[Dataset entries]
|---|

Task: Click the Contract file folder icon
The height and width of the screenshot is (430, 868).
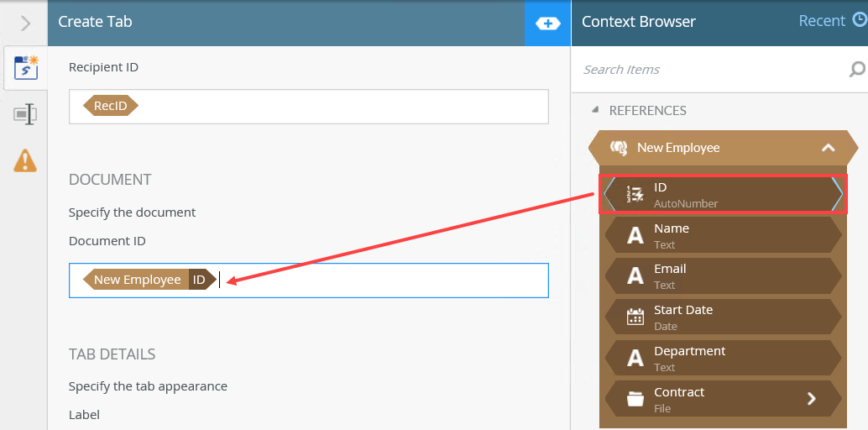Action: pos(635,399)
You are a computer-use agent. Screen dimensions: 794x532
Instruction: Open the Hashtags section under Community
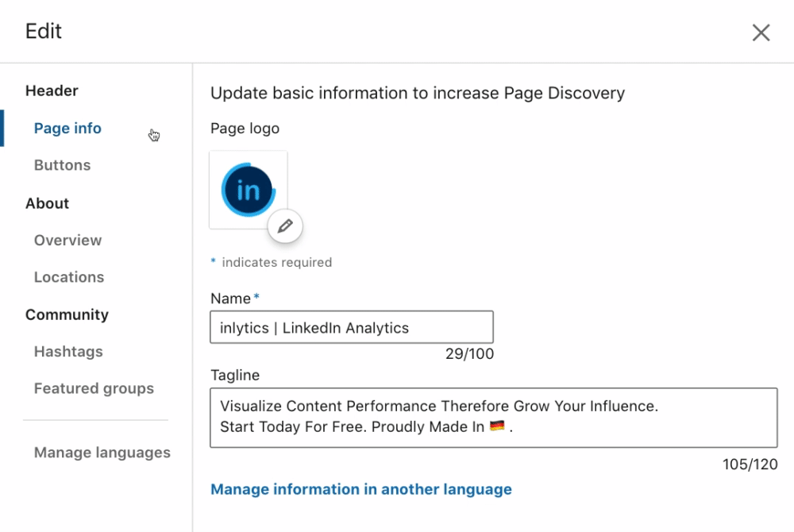pyautogui.click(x=68, y=352)
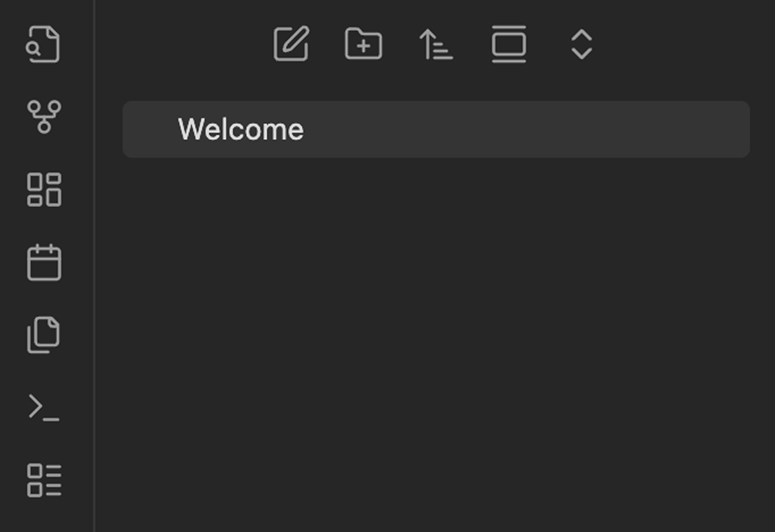Open the sort order dropdown
775x532 pixels.
point(436,44)
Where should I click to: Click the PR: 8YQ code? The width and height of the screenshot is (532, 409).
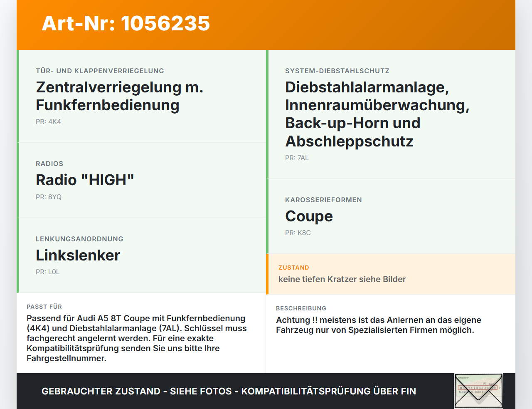49,197
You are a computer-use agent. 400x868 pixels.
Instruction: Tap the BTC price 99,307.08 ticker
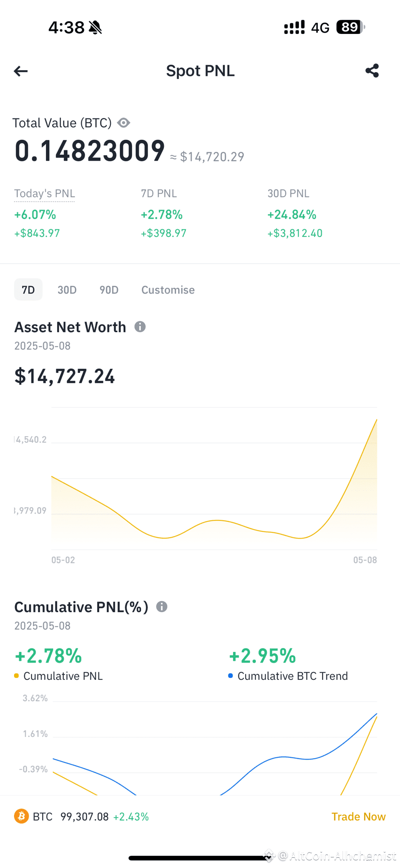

|---|

Provide only the number of lines above that contain the word "agent".

2